The Malakand Levies is a paramilitary force in the Pakistani province of Khyber Pakhtunkhwa, Malakand Division. It operates as the primary law enforcement agency tasked with maintaining law and order within the division. The force has its origins back in the days of the British Raj, and has continued to function for over a century.

==History==
The Malakand Levies Force was established in 1895 with an initial strength of 192 personnel. Its main duties were to protect key government installations and communication routes. Over time this force was given additional duties. It is the only law enforcement agency in Malakand and performs the same duties as the Khyber Pakhtunkhwa Police. These include lodging of first incident reports, criminal investigation, writ executions, etc. Mission creep expanded their responsibilities into VIP Escort, foreigner escort, duty with security forces, recovery of government dues, prisoner transportation and Highway Patrol. The Malakand Levies Force has a Federal Ministry of States and Frontier Regions (SAFRON) budget for 2018-19 of Rs 551,587,000.

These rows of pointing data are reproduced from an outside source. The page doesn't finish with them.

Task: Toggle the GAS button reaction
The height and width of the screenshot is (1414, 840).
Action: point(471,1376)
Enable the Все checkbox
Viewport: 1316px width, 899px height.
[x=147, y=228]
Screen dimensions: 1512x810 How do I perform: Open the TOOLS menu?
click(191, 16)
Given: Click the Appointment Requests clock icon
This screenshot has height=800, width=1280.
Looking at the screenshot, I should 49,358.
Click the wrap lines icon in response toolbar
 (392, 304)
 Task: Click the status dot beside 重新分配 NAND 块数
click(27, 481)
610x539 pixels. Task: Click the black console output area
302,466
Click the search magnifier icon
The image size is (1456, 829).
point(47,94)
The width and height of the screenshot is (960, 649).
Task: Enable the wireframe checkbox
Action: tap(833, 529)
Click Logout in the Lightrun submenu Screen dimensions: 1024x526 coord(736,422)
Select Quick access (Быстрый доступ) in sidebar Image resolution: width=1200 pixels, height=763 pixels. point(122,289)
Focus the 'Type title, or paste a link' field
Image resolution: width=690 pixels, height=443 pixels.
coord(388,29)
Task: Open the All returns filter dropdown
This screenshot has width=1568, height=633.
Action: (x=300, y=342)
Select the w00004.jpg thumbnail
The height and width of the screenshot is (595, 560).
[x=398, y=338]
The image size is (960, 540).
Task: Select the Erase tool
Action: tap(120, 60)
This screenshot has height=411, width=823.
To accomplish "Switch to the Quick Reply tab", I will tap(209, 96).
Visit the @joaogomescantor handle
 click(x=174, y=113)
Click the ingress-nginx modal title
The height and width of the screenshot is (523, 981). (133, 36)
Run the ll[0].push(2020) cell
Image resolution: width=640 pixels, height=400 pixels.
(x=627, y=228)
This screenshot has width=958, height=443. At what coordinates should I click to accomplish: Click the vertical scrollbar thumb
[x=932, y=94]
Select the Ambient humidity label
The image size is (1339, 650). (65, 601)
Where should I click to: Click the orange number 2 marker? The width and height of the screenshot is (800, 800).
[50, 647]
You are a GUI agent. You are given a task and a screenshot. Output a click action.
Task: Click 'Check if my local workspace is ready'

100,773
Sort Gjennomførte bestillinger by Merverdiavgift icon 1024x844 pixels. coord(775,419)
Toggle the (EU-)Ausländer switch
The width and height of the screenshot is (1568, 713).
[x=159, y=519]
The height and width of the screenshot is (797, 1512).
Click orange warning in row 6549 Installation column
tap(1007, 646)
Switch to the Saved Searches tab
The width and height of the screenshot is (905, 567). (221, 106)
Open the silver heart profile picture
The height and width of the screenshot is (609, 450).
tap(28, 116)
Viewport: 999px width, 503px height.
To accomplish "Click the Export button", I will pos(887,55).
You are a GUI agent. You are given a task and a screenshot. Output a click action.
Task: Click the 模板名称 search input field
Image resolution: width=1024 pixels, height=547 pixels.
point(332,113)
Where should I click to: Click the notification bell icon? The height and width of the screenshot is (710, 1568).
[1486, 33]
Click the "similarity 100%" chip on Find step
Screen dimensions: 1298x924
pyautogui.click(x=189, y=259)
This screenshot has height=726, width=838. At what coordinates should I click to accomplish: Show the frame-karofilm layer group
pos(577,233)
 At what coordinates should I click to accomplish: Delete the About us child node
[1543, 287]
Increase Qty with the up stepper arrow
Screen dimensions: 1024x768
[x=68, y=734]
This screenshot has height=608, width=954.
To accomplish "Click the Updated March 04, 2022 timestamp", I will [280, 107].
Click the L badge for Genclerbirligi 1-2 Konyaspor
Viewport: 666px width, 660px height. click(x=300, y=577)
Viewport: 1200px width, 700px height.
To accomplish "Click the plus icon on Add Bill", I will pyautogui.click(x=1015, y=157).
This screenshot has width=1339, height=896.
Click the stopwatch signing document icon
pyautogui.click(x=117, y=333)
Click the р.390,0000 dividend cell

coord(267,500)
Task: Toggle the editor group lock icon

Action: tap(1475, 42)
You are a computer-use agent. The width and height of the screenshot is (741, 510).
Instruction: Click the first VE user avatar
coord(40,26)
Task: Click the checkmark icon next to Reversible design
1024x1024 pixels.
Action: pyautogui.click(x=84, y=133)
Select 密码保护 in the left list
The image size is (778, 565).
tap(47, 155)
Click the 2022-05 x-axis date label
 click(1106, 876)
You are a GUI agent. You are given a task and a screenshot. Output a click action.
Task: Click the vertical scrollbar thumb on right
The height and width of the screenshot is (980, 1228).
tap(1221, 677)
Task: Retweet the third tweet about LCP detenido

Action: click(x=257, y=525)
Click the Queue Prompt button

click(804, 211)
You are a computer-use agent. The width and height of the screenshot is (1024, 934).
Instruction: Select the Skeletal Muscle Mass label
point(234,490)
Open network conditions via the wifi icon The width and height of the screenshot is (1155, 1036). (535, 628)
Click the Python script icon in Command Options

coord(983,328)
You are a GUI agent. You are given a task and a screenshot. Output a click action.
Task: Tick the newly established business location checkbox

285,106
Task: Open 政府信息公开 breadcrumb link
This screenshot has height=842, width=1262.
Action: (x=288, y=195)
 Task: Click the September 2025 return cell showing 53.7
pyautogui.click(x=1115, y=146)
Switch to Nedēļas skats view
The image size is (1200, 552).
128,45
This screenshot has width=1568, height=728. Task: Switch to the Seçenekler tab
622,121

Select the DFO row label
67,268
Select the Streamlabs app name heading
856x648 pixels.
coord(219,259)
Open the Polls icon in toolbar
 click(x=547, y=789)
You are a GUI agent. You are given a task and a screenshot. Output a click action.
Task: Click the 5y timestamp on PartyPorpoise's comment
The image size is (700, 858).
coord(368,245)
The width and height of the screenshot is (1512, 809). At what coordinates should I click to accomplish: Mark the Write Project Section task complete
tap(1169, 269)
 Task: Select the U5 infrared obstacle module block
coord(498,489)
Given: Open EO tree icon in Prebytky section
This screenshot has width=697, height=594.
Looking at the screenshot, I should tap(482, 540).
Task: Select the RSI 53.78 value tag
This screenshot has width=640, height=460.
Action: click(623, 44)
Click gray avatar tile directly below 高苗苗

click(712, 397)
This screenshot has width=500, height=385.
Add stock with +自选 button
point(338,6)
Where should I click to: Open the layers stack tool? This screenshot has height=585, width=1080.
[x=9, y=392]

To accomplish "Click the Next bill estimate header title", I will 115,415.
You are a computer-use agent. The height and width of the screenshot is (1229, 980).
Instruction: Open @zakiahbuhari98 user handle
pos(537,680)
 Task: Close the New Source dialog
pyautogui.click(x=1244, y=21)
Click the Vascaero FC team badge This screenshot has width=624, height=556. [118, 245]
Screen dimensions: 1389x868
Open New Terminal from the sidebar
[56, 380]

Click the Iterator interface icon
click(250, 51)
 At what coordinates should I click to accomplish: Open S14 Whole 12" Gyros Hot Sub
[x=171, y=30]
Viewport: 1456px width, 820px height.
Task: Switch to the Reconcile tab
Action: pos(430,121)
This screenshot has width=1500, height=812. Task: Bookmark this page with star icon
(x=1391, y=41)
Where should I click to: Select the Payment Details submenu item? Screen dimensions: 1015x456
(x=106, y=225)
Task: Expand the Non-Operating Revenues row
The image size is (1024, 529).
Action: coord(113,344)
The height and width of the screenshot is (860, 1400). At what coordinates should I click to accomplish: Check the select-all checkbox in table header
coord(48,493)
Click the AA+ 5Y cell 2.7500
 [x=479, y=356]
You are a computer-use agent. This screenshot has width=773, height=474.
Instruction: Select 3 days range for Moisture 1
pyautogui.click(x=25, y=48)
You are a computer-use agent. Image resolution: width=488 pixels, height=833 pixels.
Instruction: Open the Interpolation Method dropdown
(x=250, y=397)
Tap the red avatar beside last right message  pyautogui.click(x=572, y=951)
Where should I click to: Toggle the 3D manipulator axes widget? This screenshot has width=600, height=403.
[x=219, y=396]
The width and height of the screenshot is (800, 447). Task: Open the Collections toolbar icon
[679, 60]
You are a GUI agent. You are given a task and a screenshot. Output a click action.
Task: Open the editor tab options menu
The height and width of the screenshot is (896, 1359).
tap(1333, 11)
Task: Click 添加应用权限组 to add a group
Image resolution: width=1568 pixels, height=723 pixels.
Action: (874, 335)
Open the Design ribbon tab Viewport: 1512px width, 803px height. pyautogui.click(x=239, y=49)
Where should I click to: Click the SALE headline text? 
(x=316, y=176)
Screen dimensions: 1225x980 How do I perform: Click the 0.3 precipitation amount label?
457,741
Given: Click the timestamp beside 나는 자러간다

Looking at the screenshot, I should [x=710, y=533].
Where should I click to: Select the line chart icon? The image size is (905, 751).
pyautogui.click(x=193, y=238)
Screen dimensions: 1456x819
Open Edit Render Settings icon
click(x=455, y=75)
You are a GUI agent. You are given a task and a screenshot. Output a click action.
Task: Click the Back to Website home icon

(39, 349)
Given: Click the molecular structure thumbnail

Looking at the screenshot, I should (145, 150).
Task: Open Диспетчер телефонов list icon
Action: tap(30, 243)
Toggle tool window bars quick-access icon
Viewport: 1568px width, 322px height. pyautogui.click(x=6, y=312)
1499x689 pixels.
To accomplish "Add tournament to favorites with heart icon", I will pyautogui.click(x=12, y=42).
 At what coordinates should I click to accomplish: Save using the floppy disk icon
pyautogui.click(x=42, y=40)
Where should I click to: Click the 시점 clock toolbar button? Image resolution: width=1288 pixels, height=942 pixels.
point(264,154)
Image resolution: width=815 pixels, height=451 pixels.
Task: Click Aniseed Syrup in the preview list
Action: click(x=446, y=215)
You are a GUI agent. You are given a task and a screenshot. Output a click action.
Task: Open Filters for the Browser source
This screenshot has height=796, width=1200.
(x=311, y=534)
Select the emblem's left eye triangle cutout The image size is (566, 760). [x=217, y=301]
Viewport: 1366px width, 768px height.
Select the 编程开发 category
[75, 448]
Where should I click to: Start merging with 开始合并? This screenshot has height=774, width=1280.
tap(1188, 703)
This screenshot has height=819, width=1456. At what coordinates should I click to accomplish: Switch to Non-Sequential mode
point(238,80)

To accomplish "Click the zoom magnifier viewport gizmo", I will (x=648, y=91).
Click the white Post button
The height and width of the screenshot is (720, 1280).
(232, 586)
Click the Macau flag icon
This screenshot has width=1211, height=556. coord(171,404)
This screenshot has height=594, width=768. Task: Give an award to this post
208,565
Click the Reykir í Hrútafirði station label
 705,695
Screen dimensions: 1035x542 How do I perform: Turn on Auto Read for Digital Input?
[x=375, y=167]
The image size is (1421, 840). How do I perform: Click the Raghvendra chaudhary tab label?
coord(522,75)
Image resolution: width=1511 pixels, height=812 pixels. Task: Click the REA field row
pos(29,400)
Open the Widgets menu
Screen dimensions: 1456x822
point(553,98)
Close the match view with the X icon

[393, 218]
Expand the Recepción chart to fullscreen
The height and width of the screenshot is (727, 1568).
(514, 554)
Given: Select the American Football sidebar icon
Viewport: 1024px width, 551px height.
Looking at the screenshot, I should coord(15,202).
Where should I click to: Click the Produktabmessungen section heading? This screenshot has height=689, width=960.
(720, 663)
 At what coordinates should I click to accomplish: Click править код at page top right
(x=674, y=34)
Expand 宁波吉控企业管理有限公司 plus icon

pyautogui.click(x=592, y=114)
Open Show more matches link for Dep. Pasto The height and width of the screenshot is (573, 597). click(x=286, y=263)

Sometime later the Malakand Levy became part of the Swat Levies and in 1920, when the Swat Levies were reorganized, Sadullah Khan (known as Khan Sahib) was appointed Subedar Major and thus became the first Subedar Major of Swat Levies. In 1950 regular police were introduced in Swat by conversion of the Levies personnel. In Chitral, the border police force was reorganized and separated from Swat Levies while in Dir District and Malakand Agency Levies personnel were given separate designations as Dir Levies and Malakand Levies. That personnel of Swat Levies who were serving in Malakand Agency formed the nucleus for the Malakand Levies. In Dir district, the police force was introduced in addition to the Levies but in Malakand, no additional force was recruited. Thus Malakand Levies continued to perform the dual tasks of the Levies and police. The Malakand Levies worked on ad hoc and temporary bases and therefore were not entitled to the pension, except for a negligible gratuity.

==SSG relationship==

The Levies have an important relationship to the elite Special Services Group commandos of the Pakistan Army. For the first two years when the SSG training base at Cherat was formed, 2 Naib Subedars, 6 Havildars and 18 Naiks of the Malakand Levies served as drill staff for the new SSG recruits from the Baloch Regiment. Until the 1990s Levies troops and NCOs trained SSG personnel in long-range reconnaissance patrolling in mountain conditions.

==Organization==

The Malakand Levies comes under the administrative control of SAFRON, Government of Pakistan. The Commandant of Malakand Levies is the commanding officer of 1835 strong force while the Subedar Major is the second high-ranking officer after the commandant.

When the strength of Levies was sanctioned in the first instance, the pay of a sepoy was Rs. 9 per month. It was increased to Rs. 121 per month later. After World War II, Rs. 11 per month were sanctioned as clothing allowance.